İşine gelmeyen bir durum olduğunda darbe yapacaksın. Bir lokma ekmeğe muhtaç
insanların ellerine ürettiğin son model silahları vereceksin. İnsanları birbirlerine
kırdıracaksın. İç savaş çıkarıp, sonra “terörle mücadele” adı altında olaya el
koyacaksın. Onlar vahşi olacak, sen medenî...
Ülkeleri işgal edip
önce taş üstünde taş, baş üstünde baş bırakmayacaksın. Her yeri yakıp
yıkacaksın. Sonra müteahhitlerini sokacak, o şehirleri yeniden inşâ edeceksin.
Ülke kaynaklarına çökeceksin. Olmadı, borçlandıracak ve yüksek faizli krediler
açacaksın. Küresel tefecilik yapıp faizin faiziyle hazinelerin anasını
ağlatacaksın.
Okyanuslarda ayin yapar
gibi balina katliamları düzenleyeceksin. Suyu tüketmesinler diye develeri yok
edeceksin. Ama sen hep hayvan hakları savunucusu olacaksın. Diğer ülkelerin
turizmini baltalamak için ormanları yaktıracak ama sen doğa dostu olacaksın.
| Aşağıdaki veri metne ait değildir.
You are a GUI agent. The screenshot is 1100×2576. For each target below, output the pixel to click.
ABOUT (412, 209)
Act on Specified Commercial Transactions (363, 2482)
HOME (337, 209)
Kendi ülkende üretimi yasak olan ilâçları üçüncü dünya ülkelerinde ürettirecek,
fabrika atıkların çevreyi kirletecek, ama sen hep çevreci olacaksın. Bilimsel
araştırmalar adına virüsler ve salgın hastalıklar icat edecek, onu dünyaya
yayacak ve sen yine insanlığın kurtarıcısı olarak, aşıydı, ilâçtı, tedaviydi derken
bir sürü şey satacaksın. Ekonomiler felç olacak, kitlesel ölümler başlayacak,
ama senin kasana milyon dolarlar akacak. Basını, medyayı ve sosyal ağları elinde
tutacak ve sadece kendi istediklerini söyleteceksin. Bak bakalım, terakki nasıl
ortaya çıkıyor! Mars da senin, Ay da senin...
Yahu sevsinler
sizin terakki telâkkinizi! Bu dünyanın üstü olduğu gibi bir de altı var be altı!